INFORMATION SHOWN Block Start
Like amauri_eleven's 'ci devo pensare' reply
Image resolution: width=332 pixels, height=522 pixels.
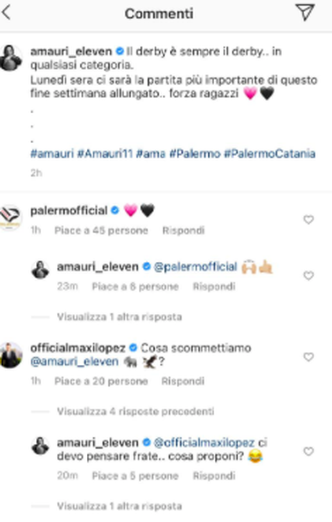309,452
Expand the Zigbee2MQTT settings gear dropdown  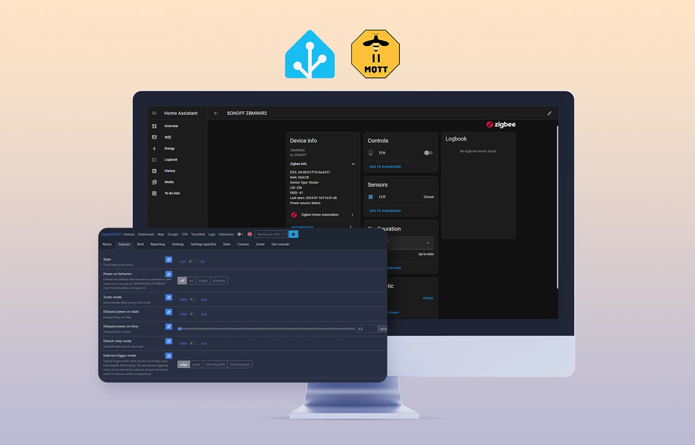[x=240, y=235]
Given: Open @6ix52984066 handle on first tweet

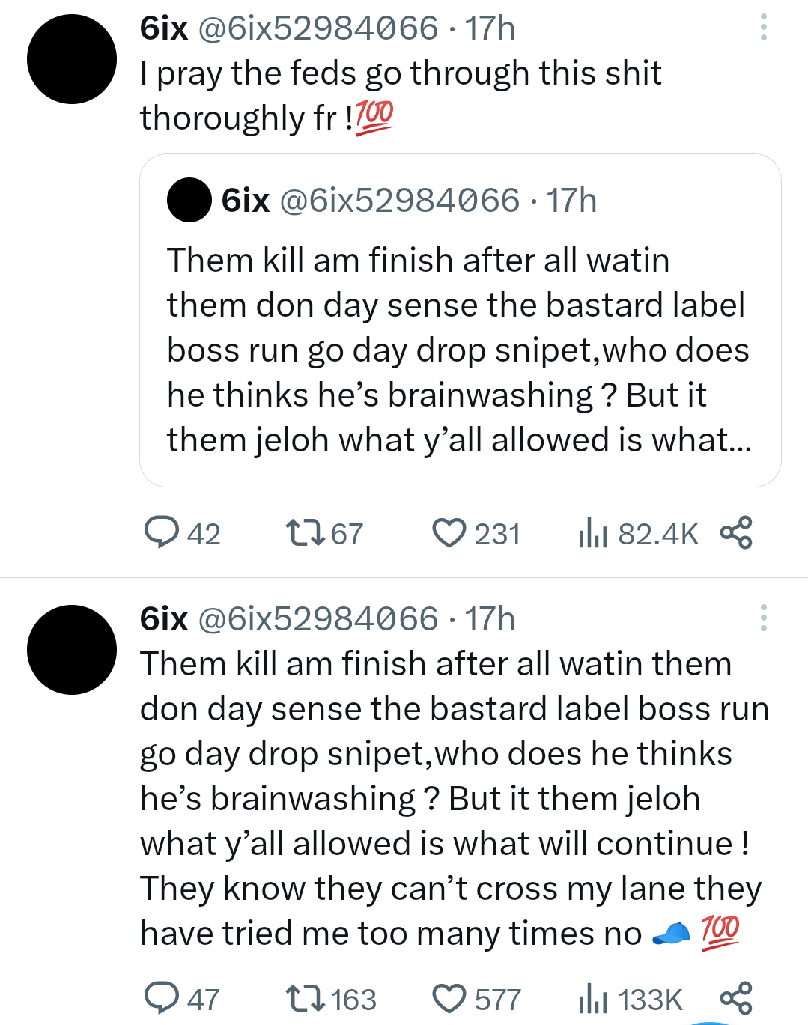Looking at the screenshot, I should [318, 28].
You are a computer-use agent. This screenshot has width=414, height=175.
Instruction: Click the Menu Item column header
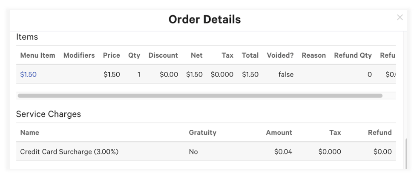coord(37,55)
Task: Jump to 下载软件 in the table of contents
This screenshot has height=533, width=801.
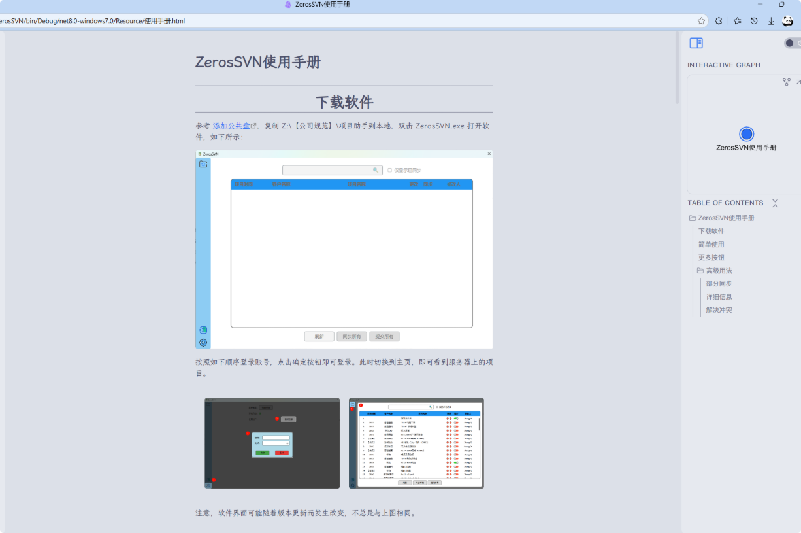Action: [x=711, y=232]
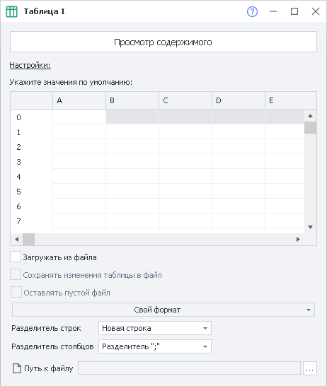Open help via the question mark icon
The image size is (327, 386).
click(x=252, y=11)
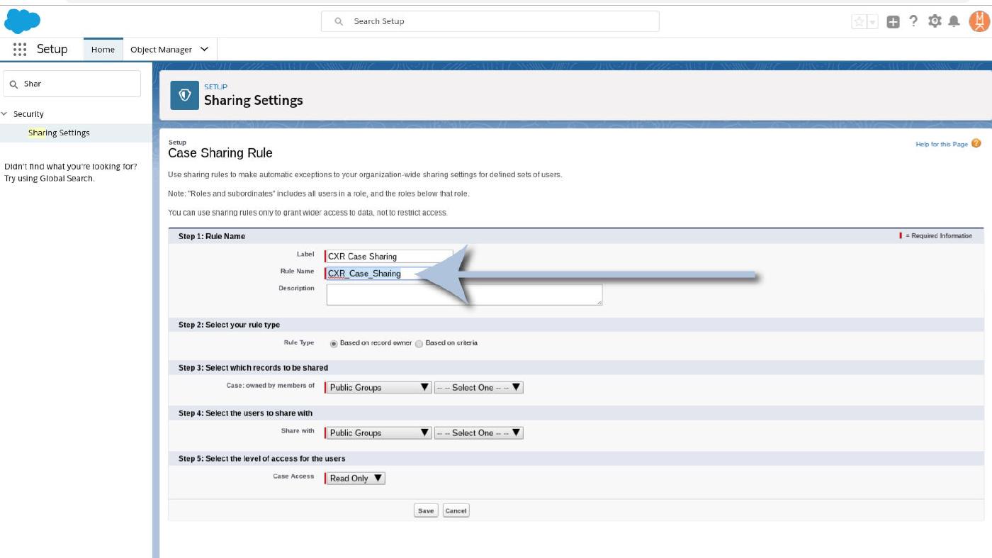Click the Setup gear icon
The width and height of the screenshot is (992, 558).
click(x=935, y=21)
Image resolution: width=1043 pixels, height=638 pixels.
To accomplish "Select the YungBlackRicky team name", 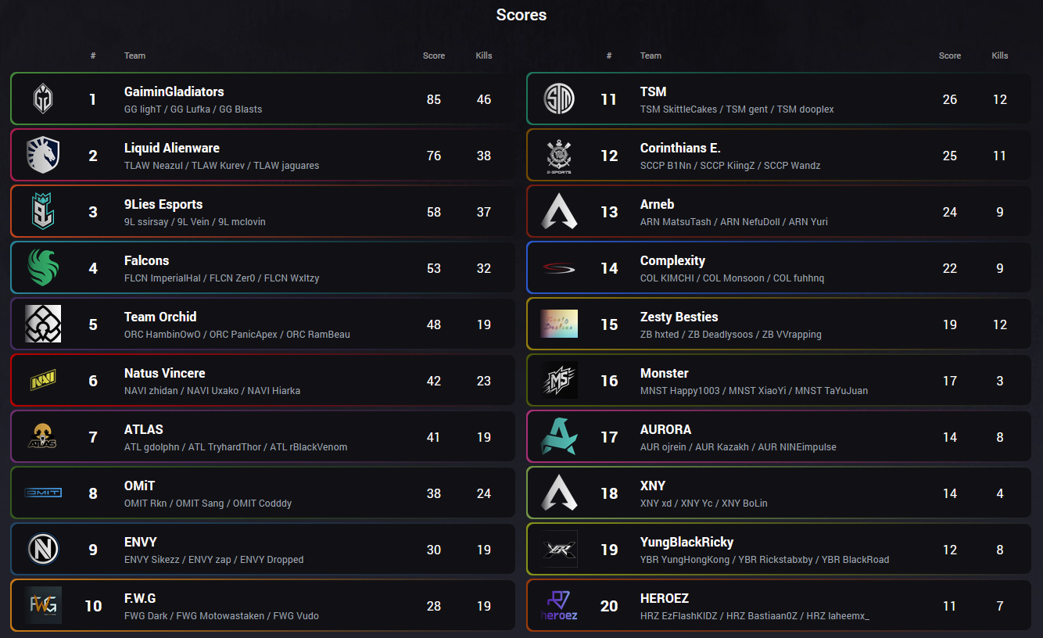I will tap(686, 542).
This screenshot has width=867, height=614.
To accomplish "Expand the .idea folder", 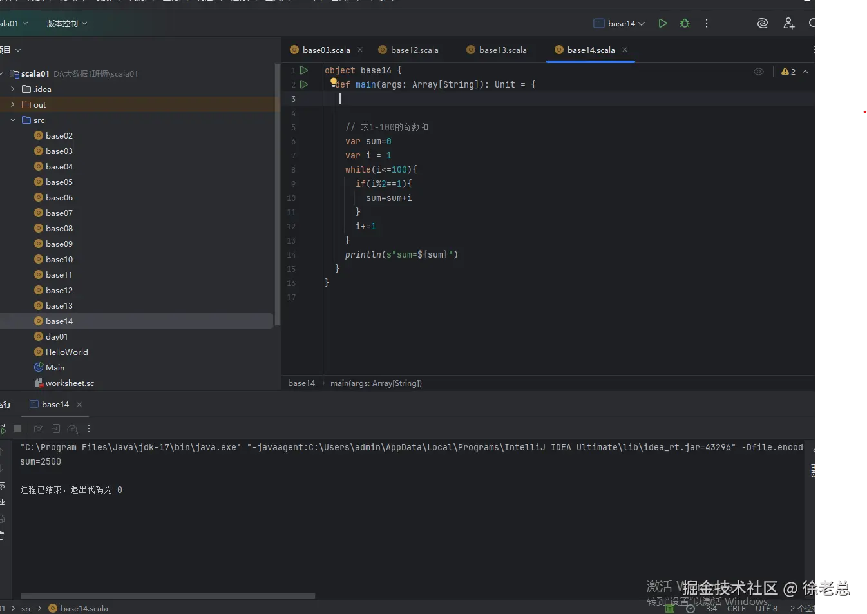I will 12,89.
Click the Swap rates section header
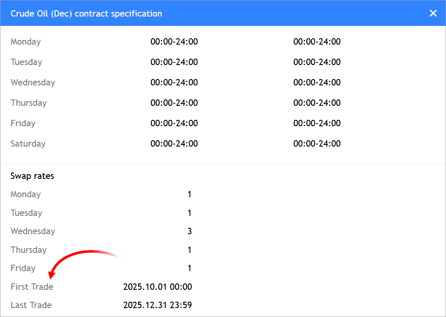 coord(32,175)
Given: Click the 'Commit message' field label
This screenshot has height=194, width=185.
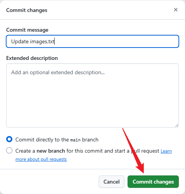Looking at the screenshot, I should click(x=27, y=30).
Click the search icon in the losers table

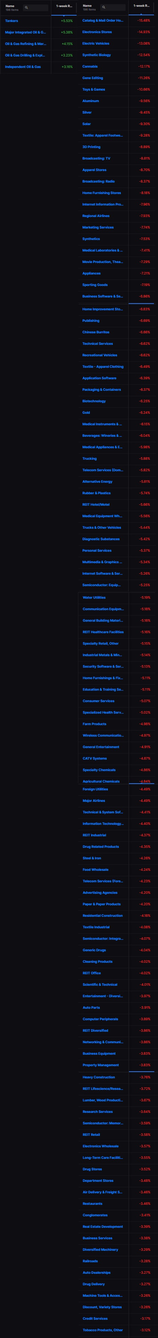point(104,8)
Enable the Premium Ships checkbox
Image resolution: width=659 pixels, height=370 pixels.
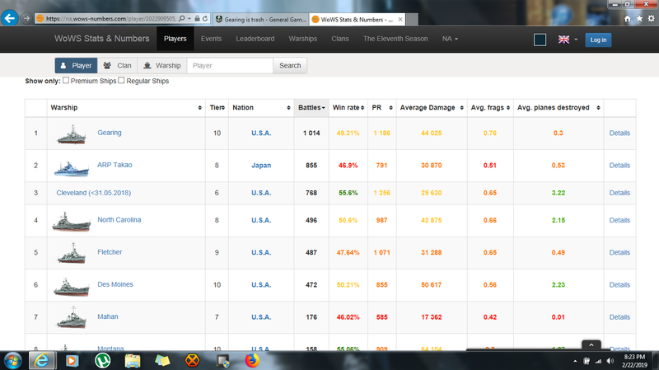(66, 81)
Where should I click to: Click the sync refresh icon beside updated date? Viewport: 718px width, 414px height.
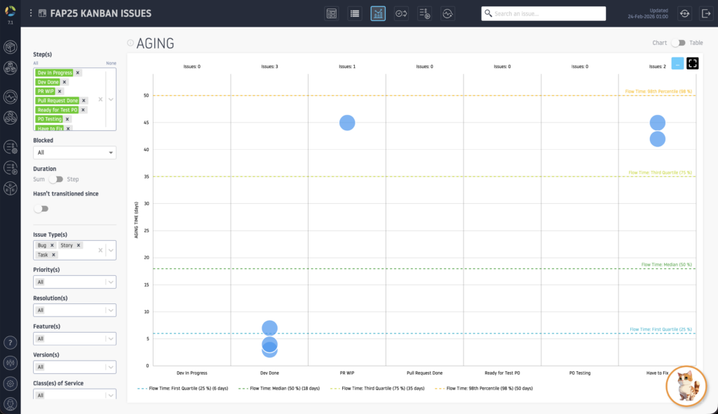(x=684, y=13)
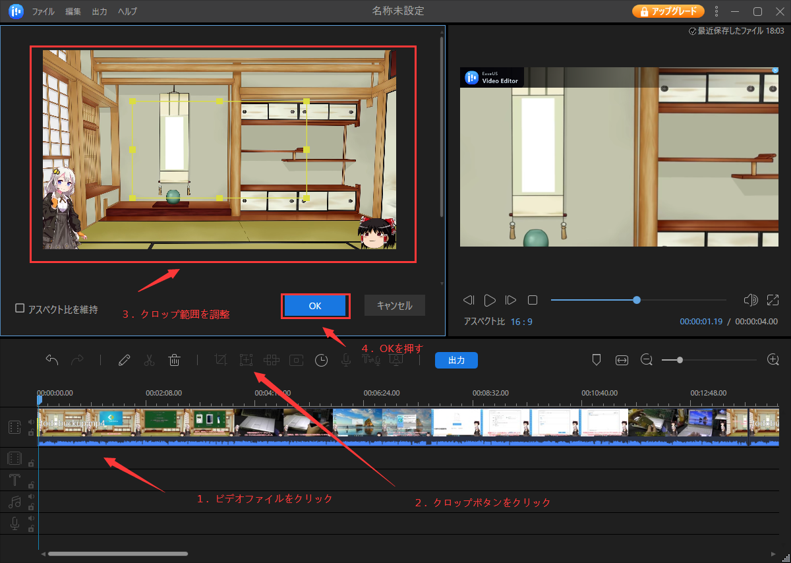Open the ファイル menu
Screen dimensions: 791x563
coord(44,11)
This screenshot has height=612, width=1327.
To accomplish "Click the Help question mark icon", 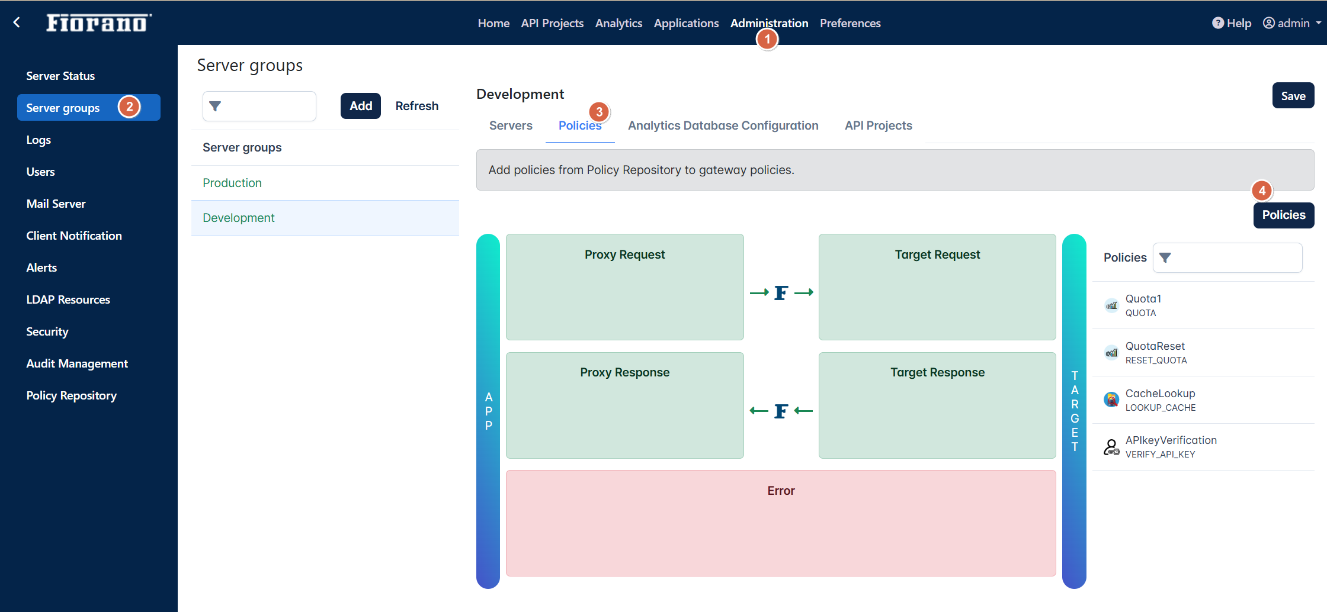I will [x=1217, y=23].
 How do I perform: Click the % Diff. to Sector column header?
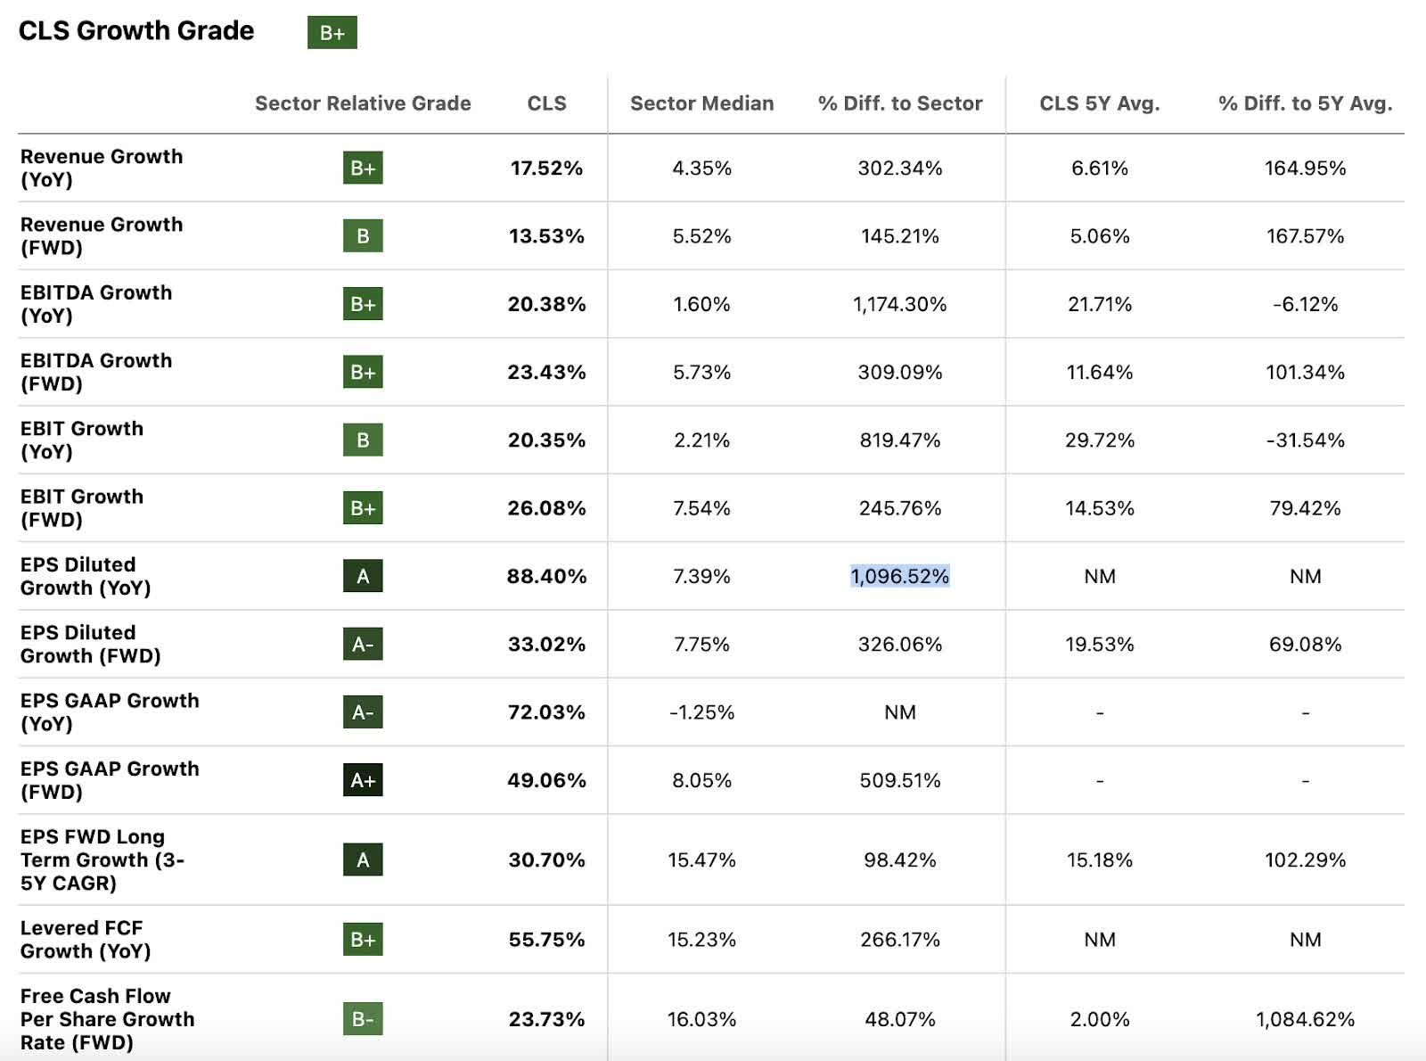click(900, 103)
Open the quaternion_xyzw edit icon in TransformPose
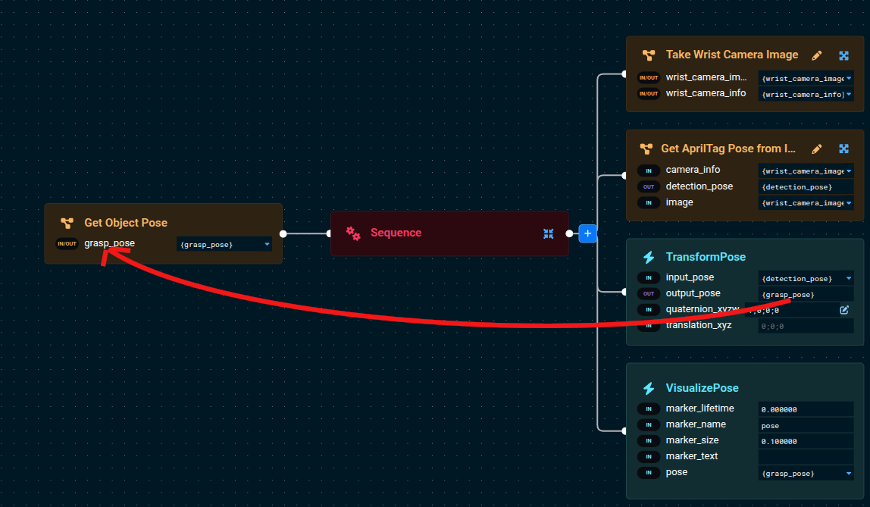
INFORMATION SHOWN Block End
§ YOUR INSTRUCTIONS: Range to copy from the records above: the line containing "Click the search icon in the losers table" to the line containing "This screenshot has height=612, width=1327.", both included. Output those lines exactly and only those, skipping pictures.

§ SOLUTION TO THIS PROBLEM:
Click the search icon in the losers table

point(104,8)
Enable the Premium Ships checkbox
Image resolution: width=659 pixels, height=370 pixels.
(66, 81)
Where should I click to: Click the sync refresh icon beside updated date? Viewport: 718px width, 414px height.
(x=684, y=13)
Open the ファイル menu
Screen dimensions: 791x563
coord(44,11)
This screenshot has height=612, width=1327.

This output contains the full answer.